--- begin Given information ---

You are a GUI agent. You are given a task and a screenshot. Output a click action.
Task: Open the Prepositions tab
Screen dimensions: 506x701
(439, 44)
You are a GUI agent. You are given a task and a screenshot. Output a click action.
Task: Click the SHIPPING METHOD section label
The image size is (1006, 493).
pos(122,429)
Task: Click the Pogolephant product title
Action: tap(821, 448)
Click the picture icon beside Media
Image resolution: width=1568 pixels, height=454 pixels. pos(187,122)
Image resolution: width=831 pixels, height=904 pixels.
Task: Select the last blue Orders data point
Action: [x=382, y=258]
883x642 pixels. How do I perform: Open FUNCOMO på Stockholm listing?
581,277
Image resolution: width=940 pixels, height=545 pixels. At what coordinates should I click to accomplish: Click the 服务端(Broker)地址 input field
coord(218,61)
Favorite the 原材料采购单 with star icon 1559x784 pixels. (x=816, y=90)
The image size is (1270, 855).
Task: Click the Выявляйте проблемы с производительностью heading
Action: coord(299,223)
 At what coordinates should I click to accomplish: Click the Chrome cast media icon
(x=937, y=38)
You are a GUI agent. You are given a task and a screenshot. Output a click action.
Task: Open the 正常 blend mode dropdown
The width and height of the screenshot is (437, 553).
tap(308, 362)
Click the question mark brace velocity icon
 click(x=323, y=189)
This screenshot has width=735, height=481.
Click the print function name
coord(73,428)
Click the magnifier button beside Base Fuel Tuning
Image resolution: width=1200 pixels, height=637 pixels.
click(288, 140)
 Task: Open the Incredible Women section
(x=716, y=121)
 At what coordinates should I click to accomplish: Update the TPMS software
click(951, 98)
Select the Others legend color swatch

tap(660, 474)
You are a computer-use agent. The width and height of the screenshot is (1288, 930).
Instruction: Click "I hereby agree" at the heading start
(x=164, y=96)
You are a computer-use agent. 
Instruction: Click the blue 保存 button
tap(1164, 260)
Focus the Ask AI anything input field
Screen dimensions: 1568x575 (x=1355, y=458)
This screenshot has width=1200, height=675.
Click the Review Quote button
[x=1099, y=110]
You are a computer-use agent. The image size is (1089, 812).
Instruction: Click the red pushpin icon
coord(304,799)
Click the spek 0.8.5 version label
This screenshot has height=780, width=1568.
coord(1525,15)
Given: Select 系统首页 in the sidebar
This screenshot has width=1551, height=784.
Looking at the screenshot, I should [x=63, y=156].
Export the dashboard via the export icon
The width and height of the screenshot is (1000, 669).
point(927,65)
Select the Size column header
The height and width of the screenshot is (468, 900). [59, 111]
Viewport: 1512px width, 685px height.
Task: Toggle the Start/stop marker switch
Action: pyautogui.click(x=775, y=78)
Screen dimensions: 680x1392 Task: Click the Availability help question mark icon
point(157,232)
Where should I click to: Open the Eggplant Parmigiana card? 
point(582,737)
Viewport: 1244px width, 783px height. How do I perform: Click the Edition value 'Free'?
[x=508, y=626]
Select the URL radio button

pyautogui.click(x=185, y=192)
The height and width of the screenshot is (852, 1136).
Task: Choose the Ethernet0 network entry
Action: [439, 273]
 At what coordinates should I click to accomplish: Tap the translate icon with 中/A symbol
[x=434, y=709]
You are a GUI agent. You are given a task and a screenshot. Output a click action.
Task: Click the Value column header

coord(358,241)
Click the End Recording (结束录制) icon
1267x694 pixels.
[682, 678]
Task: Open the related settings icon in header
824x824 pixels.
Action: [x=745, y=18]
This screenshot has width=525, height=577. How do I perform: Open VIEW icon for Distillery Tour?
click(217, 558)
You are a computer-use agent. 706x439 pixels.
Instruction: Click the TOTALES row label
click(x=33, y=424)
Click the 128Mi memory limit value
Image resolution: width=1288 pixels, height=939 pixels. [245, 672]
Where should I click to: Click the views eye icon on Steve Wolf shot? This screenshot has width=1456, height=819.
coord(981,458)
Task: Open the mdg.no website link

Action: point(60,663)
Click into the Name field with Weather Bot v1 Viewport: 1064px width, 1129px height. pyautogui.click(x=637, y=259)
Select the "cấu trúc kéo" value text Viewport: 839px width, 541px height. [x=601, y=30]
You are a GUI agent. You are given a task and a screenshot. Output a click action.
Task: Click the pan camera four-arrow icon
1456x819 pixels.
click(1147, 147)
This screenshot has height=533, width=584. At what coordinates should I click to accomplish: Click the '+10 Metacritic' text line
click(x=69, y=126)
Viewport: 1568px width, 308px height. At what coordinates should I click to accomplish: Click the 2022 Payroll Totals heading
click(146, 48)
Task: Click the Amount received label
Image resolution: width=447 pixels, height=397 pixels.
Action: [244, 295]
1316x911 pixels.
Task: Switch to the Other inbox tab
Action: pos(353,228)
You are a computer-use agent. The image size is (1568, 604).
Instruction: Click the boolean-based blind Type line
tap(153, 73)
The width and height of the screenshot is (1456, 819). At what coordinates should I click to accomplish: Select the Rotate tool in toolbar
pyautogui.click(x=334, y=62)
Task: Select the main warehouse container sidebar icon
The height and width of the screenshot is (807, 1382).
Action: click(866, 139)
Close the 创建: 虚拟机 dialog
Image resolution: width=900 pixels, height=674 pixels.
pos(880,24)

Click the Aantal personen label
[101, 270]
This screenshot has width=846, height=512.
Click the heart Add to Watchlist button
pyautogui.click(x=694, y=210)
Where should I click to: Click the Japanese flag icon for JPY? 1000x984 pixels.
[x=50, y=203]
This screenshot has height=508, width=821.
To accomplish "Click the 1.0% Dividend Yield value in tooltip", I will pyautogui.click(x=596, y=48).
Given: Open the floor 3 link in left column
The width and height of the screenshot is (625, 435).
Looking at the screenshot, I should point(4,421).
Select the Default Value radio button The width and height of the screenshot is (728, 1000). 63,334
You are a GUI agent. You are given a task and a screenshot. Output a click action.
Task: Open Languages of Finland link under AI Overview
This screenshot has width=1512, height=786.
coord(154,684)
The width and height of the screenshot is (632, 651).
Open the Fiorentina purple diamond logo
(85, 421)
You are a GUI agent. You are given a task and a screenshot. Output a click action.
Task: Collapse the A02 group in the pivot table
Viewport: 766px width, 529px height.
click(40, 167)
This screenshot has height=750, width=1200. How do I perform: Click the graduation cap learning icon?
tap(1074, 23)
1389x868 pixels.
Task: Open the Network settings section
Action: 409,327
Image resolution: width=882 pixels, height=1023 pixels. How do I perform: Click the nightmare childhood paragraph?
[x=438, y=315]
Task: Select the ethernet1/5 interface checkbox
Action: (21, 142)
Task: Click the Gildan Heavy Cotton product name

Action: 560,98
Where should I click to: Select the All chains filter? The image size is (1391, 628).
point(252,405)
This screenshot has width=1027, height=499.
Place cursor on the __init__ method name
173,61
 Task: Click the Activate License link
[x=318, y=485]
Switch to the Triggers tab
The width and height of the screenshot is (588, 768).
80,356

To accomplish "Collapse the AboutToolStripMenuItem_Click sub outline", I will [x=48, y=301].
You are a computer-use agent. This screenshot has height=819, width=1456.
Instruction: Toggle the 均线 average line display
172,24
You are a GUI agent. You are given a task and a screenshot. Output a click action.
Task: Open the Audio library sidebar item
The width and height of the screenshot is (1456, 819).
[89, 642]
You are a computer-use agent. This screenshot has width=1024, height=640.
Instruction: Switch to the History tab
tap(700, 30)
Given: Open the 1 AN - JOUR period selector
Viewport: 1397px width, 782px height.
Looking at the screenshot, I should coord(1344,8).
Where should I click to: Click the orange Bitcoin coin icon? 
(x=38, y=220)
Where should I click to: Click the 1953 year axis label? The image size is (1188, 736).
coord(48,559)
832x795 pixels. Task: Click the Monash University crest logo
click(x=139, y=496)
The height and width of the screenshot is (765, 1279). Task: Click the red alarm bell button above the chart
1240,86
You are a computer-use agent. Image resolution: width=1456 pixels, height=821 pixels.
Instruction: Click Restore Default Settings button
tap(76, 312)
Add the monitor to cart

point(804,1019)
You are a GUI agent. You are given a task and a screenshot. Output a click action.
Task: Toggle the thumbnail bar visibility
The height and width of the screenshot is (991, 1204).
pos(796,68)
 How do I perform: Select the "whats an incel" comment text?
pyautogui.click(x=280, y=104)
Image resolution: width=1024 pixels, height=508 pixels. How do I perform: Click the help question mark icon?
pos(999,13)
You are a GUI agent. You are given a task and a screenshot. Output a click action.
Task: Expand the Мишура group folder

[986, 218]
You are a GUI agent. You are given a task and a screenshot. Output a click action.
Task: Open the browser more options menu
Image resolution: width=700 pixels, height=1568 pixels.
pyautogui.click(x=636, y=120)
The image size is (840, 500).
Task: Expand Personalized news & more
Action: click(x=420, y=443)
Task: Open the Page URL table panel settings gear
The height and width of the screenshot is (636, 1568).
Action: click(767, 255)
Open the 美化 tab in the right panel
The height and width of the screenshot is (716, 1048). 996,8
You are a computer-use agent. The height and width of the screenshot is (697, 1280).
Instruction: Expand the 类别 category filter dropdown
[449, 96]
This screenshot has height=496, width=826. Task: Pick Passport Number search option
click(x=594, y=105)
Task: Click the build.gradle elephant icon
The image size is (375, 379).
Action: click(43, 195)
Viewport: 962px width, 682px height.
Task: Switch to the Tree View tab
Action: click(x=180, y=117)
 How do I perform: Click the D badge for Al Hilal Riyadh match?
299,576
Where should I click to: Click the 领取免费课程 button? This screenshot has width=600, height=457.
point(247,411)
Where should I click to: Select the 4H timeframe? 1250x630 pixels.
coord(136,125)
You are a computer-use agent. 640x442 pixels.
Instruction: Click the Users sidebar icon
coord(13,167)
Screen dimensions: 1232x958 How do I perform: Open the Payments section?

--- end Given information ---

**Problem details:**
Print the stretch of items from the start through the line containing "coord(218,61)", reproducing each line exactly.

**Answer to the task:**
You are a GUI agent. You are given a task and a screenshot. Output a click action.
Task: Open the Prepositions tab
Screen dimensions: 506x701
(439, 44)
You are a GUI agent. You are given a task and a screenshot. Output a click action.
Task: Click the SHIPPING METHOD section label
The image size is (1006, 493).
pos(122,429)
Task: Click the Pogolephant product title
Action: tap(821, 448)
Click the picture icon beside Media
Image resolution: width=1568 pixels, height=454 pixels. pos(187,122)
Image resolution: width=831 pixels, height=904 pixels.
Task: Select the last blue Orders data point
Action: [x=382, y=258]
883x642 pixels. How do I perform: Open FUNCOMO på Stockholm listing?
581,277
Image resolution: width=940 pixels, height=545 pixels. At what coordinates should I click to accomplish: Click the 服务端(Broker)地址 input field
coord(218,61)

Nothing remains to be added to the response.